Day 2: Retouching Hell (and Generative AI to the Rescue)
Friday: the day Photoshop and I became very intimate. The panorama stitched in Photoshop 2025 looked stunning… until I noticed the construction site ruining the entire central zone of the image, including the location where Burj Azizi would sit. Cranes, debris, night-time shift reflectors glaring, billboard backsides—nope. Cue 12 hours of generative AI witchcraft, manual cloning, and a Wacom pen that left my hand numb. By midnight, the canal was pristine.
The Green Dragon Gambit
In emergency mode, I transferred the cleaned-up panorama to Green Dragon Visuals, who lit and rendered the tower’s 3D model (provided by the client) like digital wizards. The composite came back—glorious. But then…

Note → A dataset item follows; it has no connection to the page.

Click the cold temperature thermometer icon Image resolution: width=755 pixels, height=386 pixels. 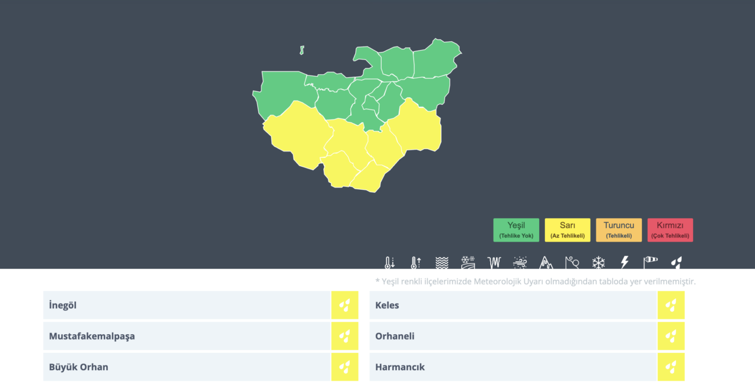click(x=389, y=262)
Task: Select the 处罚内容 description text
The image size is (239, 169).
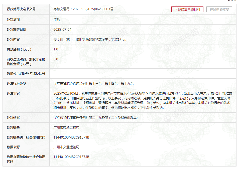Action: 90,39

Panoramic image before and after the extensive retouching session which cleaned up all the unsightly construction on the other side of the canal and added a 3D CGI composite render of Burj Azizi.
Day 3: Client Curveball
“The visual’s too narrow! Stretch it wider!” Panic. Stretching a 35,000-pixel-wide image that’s already fully finished? Impossible. Unless… I found an extra shot on the panorama’s left edge (bless my over-shooting habit). But stitching it manually into the graded panorama? Hours of warping, cloning palm trees, and faking distant structures on the emptier right side. By Sunday night, it was done.
Finished composite panorama, which needed last second intervention on each side.
Monday Morning: Victory (and a Side of Adrenaline)
The final composite? A jaw-dropping blend of reality and CGI, sharp enough to survive close scrutiny at 18 PPI. Mounted on Sheikh Zayed Road, it stopped traffic—literally, given the 22 lanes. The client? Thrilled. Burj Azizi’s billboard now screams “A New Global Destination, Reaching For The Sky” to millions of drivers.
Lessons Learned
Backup everything. Thrice.
Robotic tripod heads for the win.
Clients will ask for last-minute miracles.
Us creatives are tougher than we think.
This project wasn’t just a billboard—it was a baptism by fire for Green Dragon Visuals’ debut. And hey, if we can make a 725-meter tower look small next to Dubai’s ambition, imagine what’s next.
P.S. To the construction crew across the canal: thanks for the “creative challenge.”
Fun Fact: Burj Azizi’s billboard campaign is part of a massive OOH blitz across Dubai, leveraging high-traffic zones to hype its 2028 completion. And yes, that is Jennifer Lopez headlining its sales launch. Priorities, people.